■ The task:
Where the line containing "The height and" appears in the entries below, start there and print only that line and every line after it, exactly, through the end, excluding pictures.

(Records drawn from a dataset)
____

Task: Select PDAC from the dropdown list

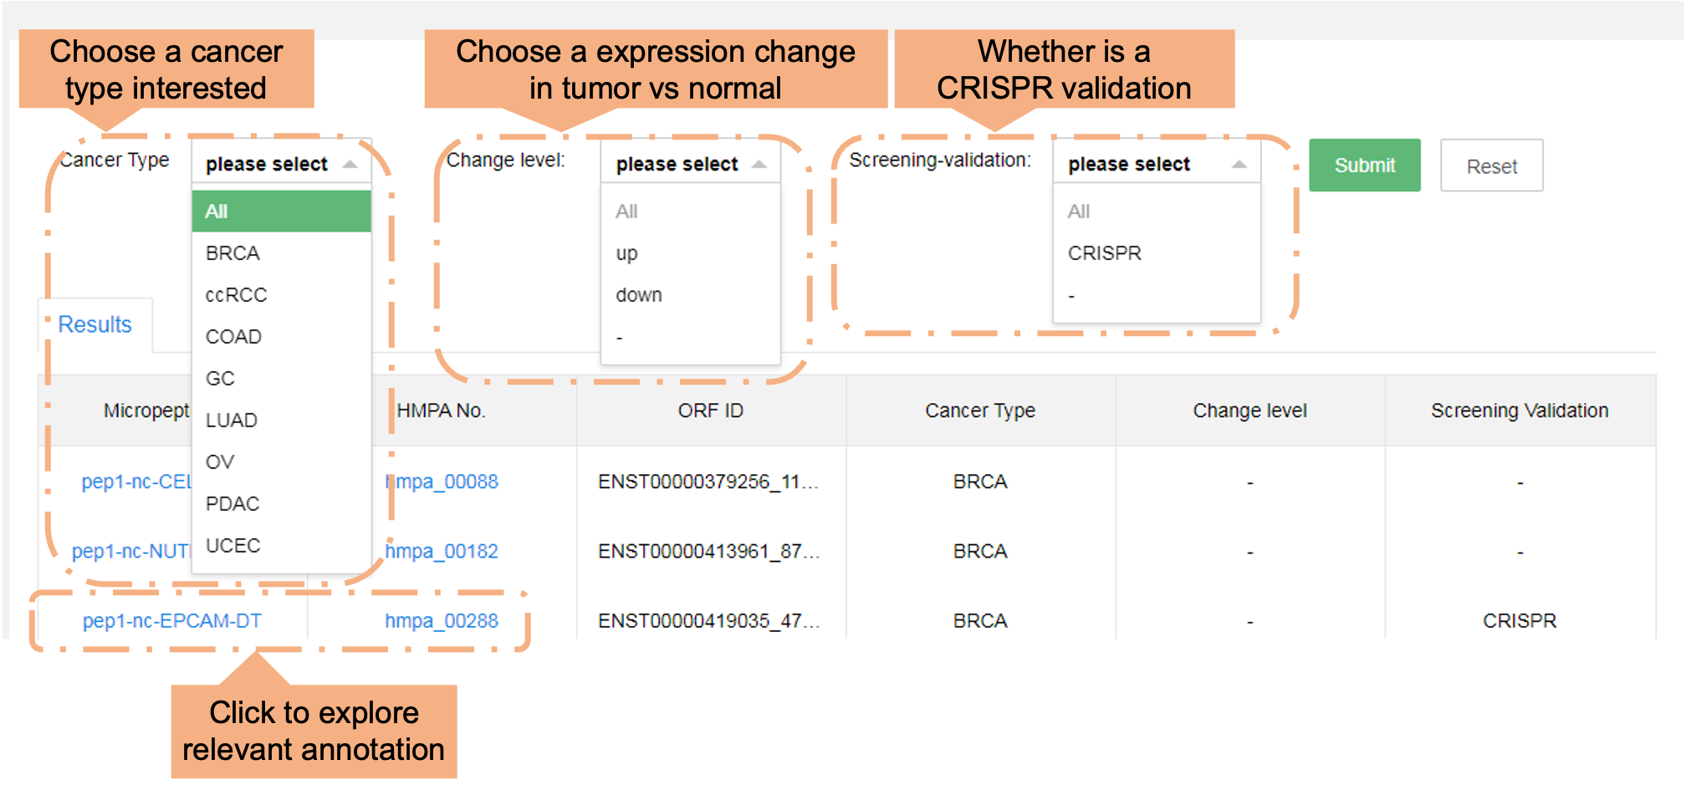Action: pyautogui.click(x=232, y=504)
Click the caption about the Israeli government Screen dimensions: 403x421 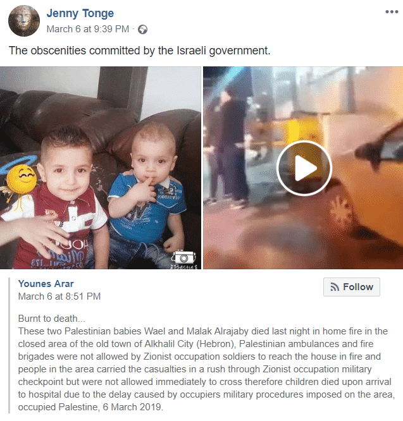coord(139,51)
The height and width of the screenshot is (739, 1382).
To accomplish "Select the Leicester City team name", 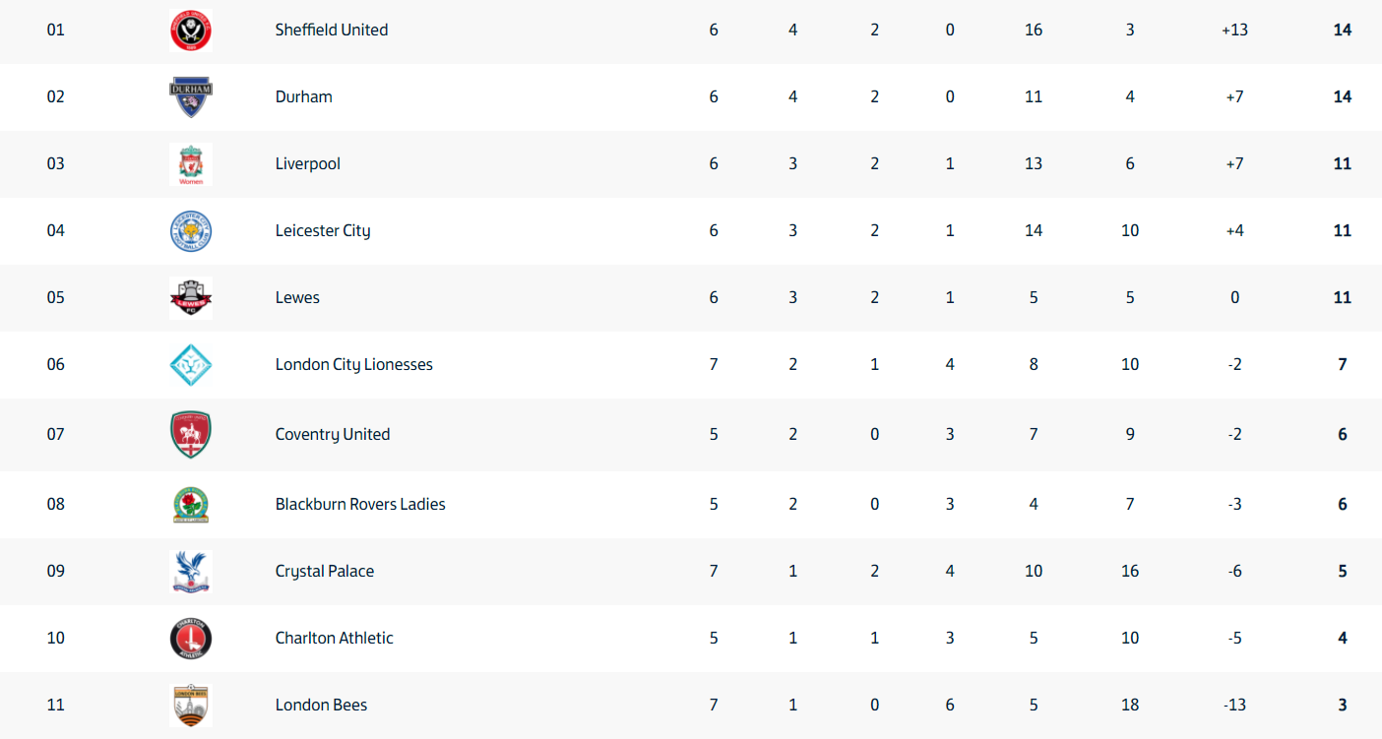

____

■ Written answer:
The height and width of the screenshot is (739, 1382).
To accomplish "Select the Leicester City team name", 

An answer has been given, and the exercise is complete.